■ LISTED RECORDS:
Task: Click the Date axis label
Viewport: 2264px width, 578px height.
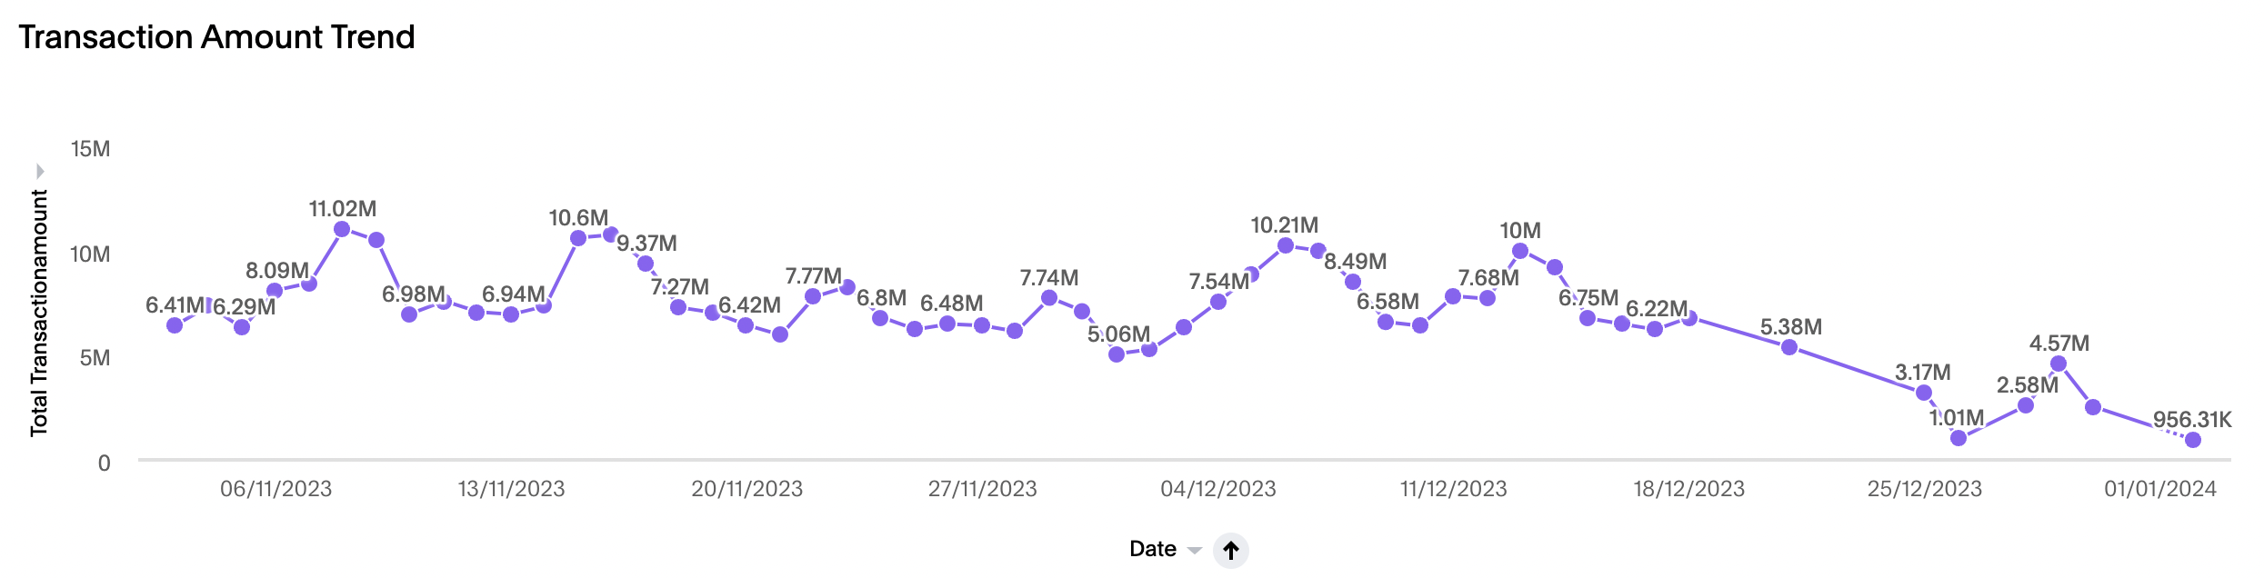Action: point(1152,549)
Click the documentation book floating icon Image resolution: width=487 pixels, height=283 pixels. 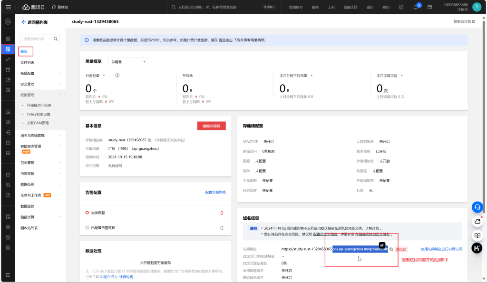(477, 235)
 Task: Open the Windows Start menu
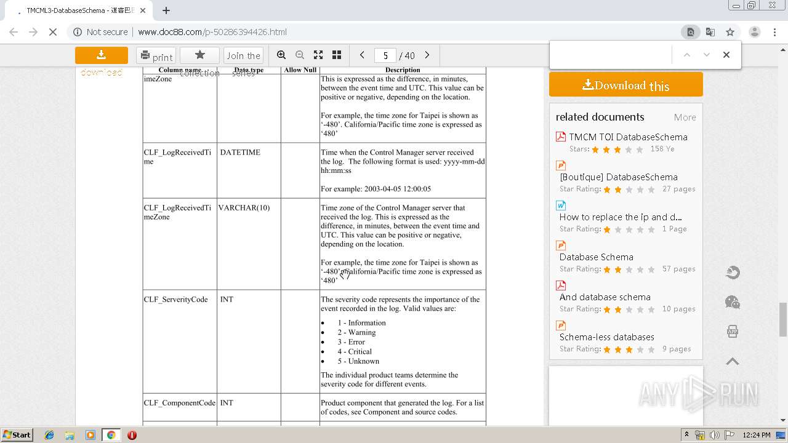[17, 435]
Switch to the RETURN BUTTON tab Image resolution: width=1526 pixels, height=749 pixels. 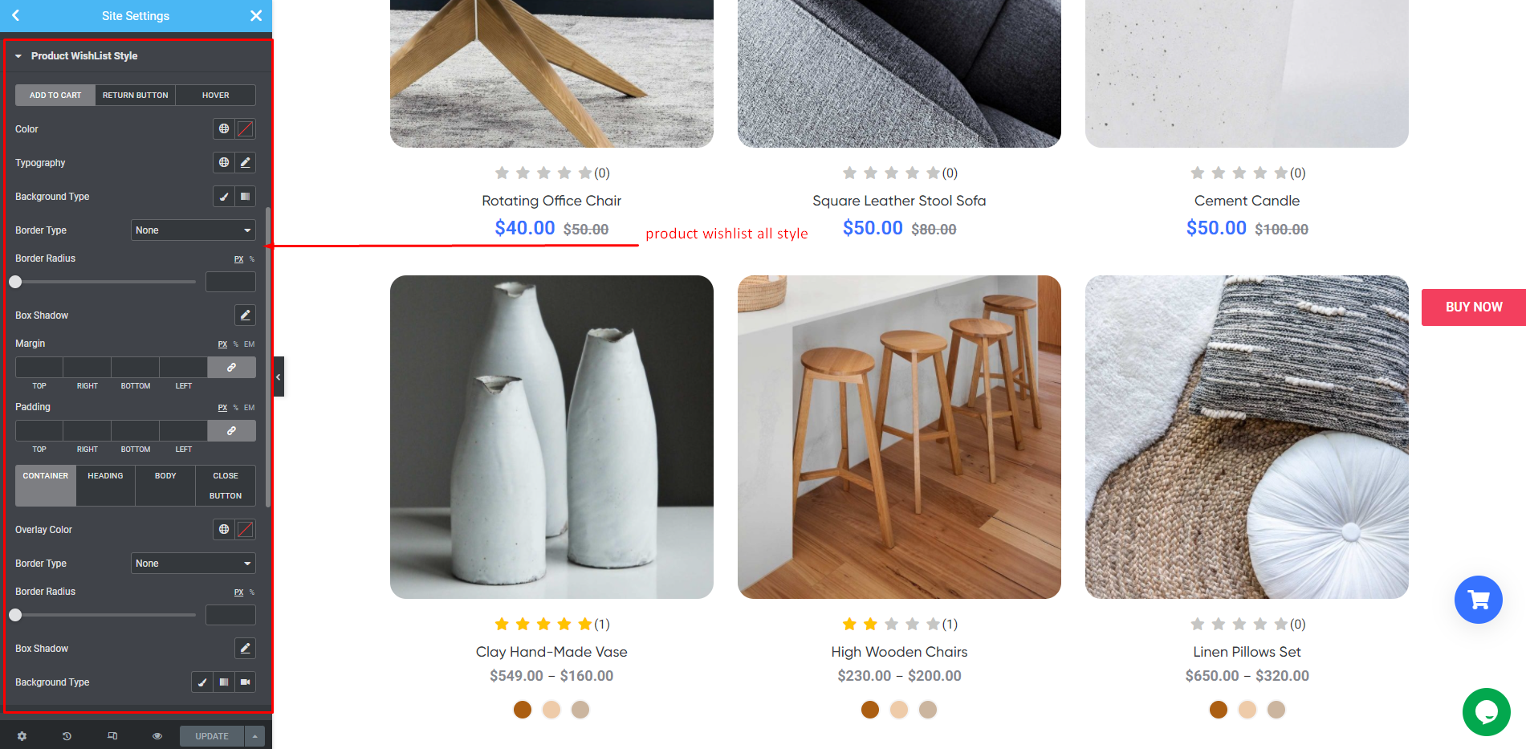coord(136,95)
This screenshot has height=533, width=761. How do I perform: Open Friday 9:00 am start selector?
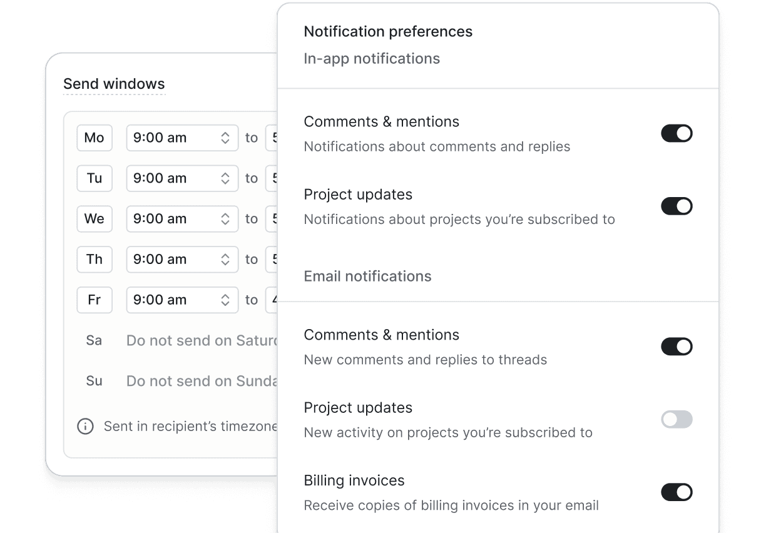click(x=181, y=300)
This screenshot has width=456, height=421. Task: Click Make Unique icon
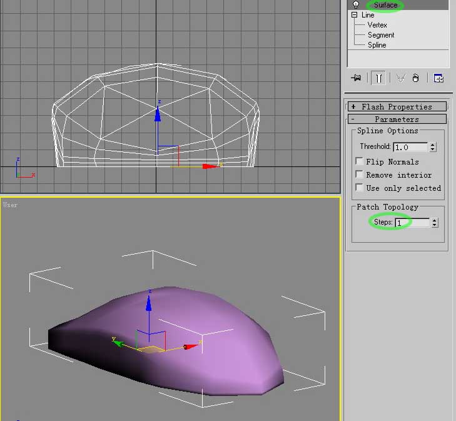pos(400,78)
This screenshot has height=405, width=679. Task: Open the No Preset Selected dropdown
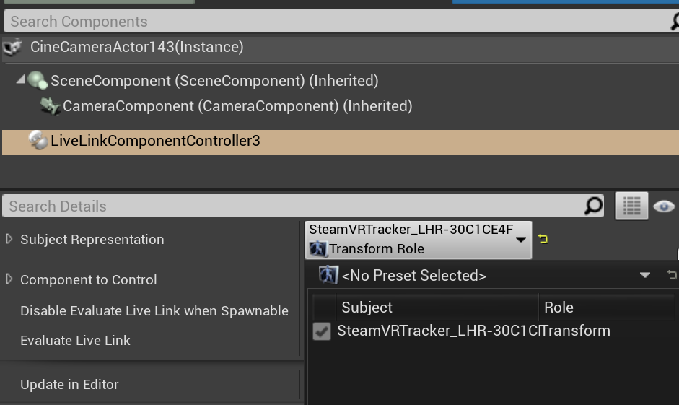click(644, 275)
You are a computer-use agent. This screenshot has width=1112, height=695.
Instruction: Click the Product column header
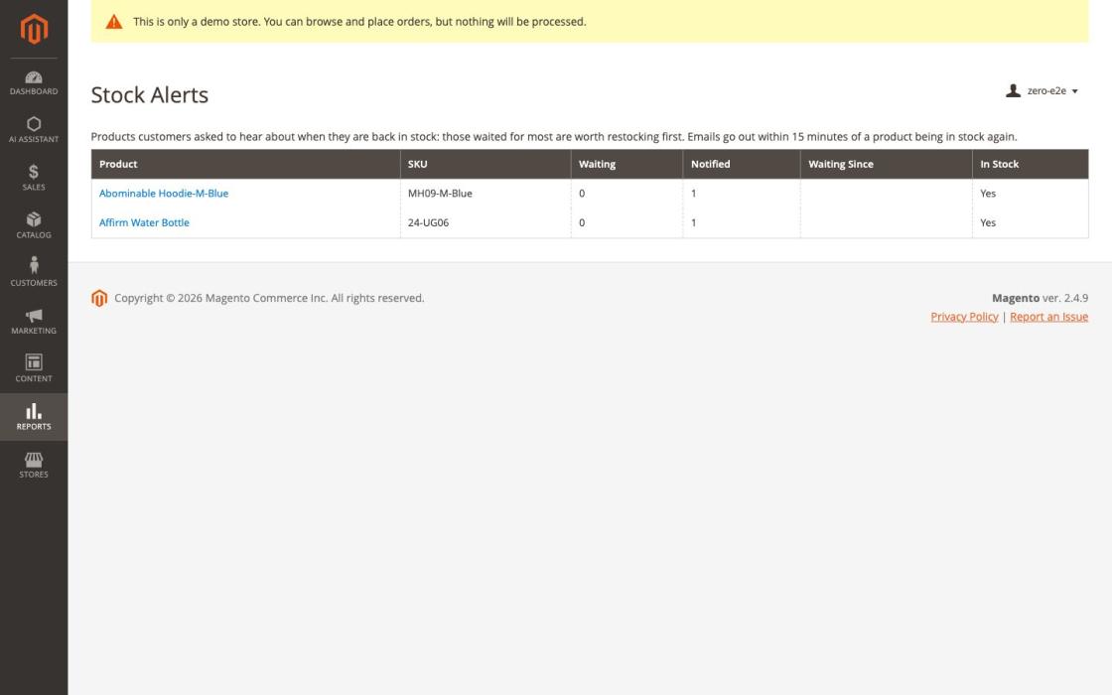coord(245,164)
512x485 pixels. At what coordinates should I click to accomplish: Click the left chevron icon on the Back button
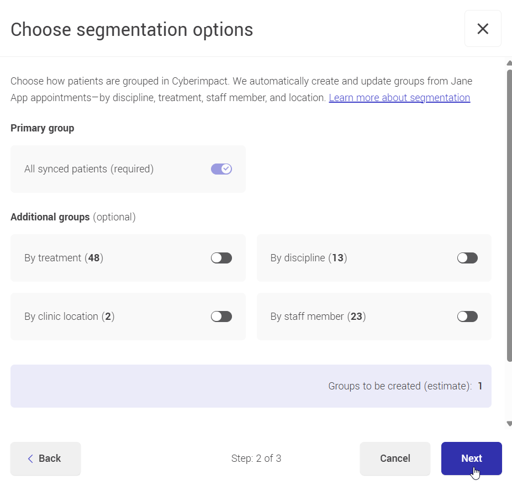31,458
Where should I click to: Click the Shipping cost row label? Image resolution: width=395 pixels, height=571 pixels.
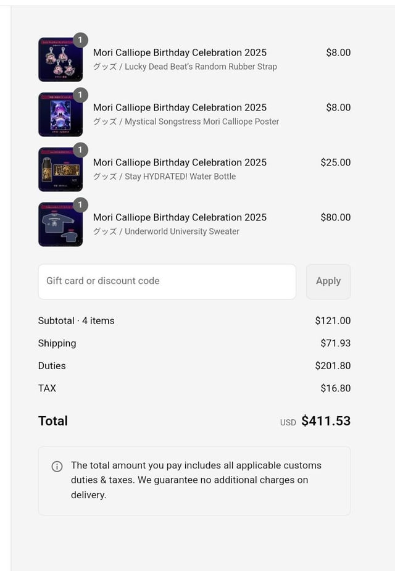click(x=57, y=343)
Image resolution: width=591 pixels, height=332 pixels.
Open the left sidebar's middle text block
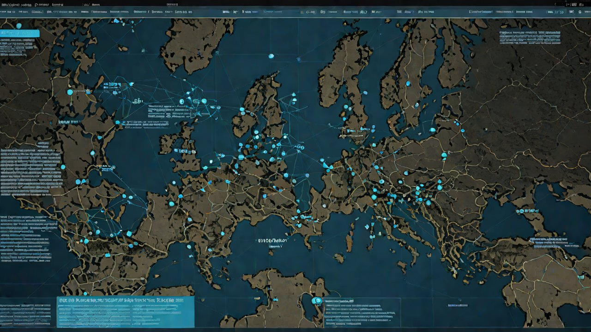point(31,168)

■ ASSIGNMENT: Produce an exact copy of the lines from the line containing "Image resolution: width=591" through the last line of the records, with no pictures and no other text.

■ SOLVED EXERCISE:
Image resolution: width=591 pixels, height=332 pixels.
Open the left sidebar's middle text block
point(31,168)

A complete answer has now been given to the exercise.